Data records

^^^^^^^^^^^^^^^^

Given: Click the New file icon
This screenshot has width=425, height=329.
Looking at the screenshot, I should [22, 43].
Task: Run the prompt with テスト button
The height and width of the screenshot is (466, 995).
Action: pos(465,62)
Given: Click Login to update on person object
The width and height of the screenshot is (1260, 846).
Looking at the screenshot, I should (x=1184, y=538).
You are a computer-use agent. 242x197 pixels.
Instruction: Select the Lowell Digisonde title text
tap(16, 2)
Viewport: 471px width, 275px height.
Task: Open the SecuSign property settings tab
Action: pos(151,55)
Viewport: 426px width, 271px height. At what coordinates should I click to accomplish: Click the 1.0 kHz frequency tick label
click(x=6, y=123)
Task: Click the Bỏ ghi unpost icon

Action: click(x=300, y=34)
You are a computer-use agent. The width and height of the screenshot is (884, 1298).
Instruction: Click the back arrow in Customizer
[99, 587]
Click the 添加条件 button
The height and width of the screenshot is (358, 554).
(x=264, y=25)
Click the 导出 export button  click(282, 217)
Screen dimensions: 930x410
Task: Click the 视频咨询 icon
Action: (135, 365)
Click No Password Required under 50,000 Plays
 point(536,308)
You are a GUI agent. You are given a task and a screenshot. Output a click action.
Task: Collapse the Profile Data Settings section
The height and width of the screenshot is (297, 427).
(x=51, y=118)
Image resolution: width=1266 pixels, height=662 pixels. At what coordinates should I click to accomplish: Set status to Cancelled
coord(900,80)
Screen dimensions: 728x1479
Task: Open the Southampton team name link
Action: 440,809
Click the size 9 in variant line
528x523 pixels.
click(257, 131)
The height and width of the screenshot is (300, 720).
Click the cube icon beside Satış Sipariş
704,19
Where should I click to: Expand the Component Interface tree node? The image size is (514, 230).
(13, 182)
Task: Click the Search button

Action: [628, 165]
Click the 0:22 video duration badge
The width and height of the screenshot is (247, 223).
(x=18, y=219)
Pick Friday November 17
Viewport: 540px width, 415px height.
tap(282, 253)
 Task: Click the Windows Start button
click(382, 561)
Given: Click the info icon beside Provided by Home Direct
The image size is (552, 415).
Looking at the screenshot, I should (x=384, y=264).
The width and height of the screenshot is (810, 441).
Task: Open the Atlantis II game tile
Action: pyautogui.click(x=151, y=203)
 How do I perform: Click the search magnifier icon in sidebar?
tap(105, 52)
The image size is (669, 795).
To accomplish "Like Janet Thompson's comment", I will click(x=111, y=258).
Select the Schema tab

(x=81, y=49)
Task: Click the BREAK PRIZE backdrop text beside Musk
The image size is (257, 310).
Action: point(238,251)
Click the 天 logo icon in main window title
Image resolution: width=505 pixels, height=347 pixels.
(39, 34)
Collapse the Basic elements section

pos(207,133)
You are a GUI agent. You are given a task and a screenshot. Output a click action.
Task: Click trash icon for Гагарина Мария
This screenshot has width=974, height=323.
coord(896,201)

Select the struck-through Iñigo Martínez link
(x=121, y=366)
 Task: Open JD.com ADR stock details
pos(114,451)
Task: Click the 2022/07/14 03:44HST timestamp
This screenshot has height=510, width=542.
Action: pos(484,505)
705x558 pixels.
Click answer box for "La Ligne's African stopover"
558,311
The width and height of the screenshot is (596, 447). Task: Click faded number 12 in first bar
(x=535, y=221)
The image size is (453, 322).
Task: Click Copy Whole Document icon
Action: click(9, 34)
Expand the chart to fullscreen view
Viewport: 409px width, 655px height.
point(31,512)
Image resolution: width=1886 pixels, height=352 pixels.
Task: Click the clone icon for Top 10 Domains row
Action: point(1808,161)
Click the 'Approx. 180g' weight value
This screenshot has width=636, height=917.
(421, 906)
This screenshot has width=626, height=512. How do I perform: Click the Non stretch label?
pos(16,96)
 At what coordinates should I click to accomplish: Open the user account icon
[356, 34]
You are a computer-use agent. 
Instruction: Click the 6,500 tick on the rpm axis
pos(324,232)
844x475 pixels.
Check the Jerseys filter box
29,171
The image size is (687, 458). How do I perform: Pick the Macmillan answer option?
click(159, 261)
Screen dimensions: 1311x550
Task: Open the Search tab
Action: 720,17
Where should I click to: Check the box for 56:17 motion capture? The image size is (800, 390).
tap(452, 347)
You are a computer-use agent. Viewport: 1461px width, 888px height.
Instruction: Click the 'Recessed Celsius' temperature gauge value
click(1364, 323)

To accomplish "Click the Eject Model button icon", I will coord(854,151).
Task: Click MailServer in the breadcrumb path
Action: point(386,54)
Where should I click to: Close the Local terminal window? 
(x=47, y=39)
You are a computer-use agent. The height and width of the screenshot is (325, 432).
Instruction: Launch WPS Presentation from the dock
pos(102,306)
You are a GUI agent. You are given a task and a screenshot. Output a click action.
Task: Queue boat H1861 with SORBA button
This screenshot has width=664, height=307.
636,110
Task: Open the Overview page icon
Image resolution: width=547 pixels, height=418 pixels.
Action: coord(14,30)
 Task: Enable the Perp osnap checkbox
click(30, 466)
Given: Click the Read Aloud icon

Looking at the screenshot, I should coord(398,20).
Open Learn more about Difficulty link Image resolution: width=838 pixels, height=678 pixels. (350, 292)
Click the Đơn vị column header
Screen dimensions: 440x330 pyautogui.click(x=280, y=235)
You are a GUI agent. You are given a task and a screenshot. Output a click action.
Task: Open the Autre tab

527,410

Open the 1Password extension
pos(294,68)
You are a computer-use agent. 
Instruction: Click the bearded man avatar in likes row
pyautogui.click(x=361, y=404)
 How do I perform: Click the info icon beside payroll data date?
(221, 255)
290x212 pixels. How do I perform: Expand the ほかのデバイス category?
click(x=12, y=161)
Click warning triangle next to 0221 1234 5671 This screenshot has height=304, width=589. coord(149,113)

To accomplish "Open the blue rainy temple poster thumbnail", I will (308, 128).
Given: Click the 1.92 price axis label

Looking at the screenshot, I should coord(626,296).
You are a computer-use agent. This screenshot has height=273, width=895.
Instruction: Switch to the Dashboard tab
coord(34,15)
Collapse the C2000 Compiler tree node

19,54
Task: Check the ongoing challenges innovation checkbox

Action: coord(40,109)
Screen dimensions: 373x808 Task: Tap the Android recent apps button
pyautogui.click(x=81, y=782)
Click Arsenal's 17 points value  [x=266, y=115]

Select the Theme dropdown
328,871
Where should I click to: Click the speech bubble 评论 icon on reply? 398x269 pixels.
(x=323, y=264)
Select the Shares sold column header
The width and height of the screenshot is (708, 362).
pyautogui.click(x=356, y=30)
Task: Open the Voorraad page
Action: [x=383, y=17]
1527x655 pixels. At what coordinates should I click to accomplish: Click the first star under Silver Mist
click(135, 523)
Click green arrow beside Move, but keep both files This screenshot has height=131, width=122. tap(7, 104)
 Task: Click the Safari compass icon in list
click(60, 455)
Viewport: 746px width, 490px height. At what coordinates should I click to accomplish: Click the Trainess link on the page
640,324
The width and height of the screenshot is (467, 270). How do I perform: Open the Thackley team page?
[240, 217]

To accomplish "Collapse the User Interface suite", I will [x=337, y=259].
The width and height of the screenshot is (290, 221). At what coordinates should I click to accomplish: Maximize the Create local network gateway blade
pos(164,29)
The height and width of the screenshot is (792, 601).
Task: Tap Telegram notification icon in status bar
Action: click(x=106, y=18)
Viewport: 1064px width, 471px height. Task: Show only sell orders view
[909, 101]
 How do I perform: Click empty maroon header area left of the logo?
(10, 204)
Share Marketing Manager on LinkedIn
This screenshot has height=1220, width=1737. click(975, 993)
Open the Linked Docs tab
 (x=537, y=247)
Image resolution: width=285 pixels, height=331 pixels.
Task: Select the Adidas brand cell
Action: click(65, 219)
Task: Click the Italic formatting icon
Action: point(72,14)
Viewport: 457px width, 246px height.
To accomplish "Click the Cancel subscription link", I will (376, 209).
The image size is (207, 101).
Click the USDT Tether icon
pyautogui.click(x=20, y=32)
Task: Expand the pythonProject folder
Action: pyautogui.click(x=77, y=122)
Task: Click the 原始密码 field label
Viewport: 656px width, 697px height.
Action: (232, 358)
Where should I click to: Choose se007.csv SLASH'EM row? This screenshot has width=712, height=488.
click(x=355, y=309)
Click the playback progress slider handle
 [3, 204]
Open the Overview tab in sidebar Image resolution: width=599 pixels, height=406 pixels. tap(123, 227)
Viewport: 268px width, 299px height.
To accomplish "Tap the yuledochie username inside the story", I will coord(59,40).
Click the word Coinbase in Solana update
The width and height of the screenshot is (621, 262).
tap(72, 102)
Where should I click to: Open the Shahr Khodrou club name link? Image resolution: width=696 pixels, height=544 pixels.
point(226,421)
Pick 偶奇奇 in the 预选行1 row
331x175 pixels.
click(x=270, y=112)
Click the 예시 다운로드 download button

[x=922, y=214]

^^^^^^^^^^^^^^^^

▶ **WORK INSTRUCTIONS**
Taking the entries above, write out exactly each line from the one holding "You are a computer-use agent. Viewport: 1461px" to the one holding "You are a computer-use agent. The height", both included, and stop there.

▶ **RESULT**
You are a computer-use agent. Viewport: 1461px width, 888px height.
Instruction: Click the 'Recessed Celsius' temperature gauge value
click(1364, 323)

To accomplish "Click the Eject Model button icon", I will coord(854,151).
Task: Click MailServer in the breadcrumb path
Action: point(386,54)
Where should I click to: Close the Local terminal window? 
(x=47, y=39)
You are a computer-use agent. The height and width of the screenshot is (325, 432).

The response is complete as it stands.